Legal alignment remains a critical component of this transition, requiring specific legislative tweaks to clarify how share registers can exist in digital form. Swan observed that current securities and contract laws often lack clarity regarding whether smart contracts constitute a valid legal transfer of ownership. To address these complexities, the BMA recently concluded a pilot program embedding compliance directly into smart contracts. The trial successfully demonstrated that protocols could automatically freeze transactions if collateral reserves fell below specific thresholds or block exchanges entirely if an address violated real-time anti-money laundering or sanctions screening. This proactive regulatory framework aims to replicate the island's historical success as one of the world's top three reinsurance centers by applying the Digital Asset Business Act (DABA) to tokenized real-world assets and decentralized finance.

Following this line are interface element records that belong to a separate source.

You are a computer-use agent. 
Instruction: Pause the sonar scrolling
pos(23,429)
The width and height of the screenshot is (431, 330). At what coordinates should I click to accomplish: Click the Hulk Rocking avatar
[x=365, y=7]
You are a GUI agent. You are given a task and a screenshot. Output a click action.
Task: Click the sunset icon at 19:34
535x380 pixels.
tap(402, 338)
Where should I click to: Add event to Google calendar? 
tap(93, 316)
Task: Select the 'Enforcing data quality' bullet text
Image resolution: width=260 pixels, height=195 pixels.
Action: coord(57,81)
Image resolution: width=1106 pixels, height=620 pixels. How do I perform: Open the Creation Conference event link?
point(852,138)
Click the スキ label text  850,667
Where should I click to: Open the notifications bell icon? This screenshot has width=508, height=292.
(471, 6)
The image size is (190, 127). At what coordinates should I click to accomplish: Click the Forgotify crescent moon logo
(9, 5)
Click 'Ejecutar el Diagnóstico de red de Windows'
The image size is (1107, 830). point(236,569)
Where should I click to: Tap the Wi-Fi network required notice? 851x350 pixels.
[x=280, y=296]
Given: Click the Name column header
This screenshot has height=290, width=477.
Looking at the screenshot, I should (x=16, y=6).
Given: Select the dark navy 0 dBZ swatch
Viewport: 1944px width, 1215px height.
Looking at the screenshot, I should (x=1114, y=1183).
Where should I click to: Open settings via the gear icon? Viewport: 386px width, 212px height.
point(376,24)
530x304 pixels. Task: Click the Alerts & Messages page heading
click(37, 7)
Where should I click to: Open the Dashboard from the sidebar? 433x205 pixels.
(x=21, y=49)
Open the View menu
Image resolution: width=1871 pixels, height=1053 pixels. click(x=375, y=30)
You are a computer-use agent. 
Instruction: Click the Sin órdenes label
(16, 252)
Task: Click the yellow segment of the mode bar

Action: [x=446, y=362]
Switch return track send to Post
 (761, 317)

Looking toward future liquidity challenges, Swan indicated that the BMA is shifting focus from human traders to digital liquidity generated by automated machines. The authority plans to roll out an AI payments hub to research and supervise transactional flows initiated entirely by autonomous software, ensuring robust market depth without manual intervention. Woofun AI analysis suggests that while larger G20 nations face multi-year regulatory bottlenecks in scaling such ledgers, Bermuda's small population serves as a primary geopolitical advantage for rapid implementation. Swan concluded that smaller jurisdictions with adequate resources can follow this model, whereas larger nations must adopt different strategies, emphasizing that attracting serious companies requires avoiding a race to the bottom in regulatory standards.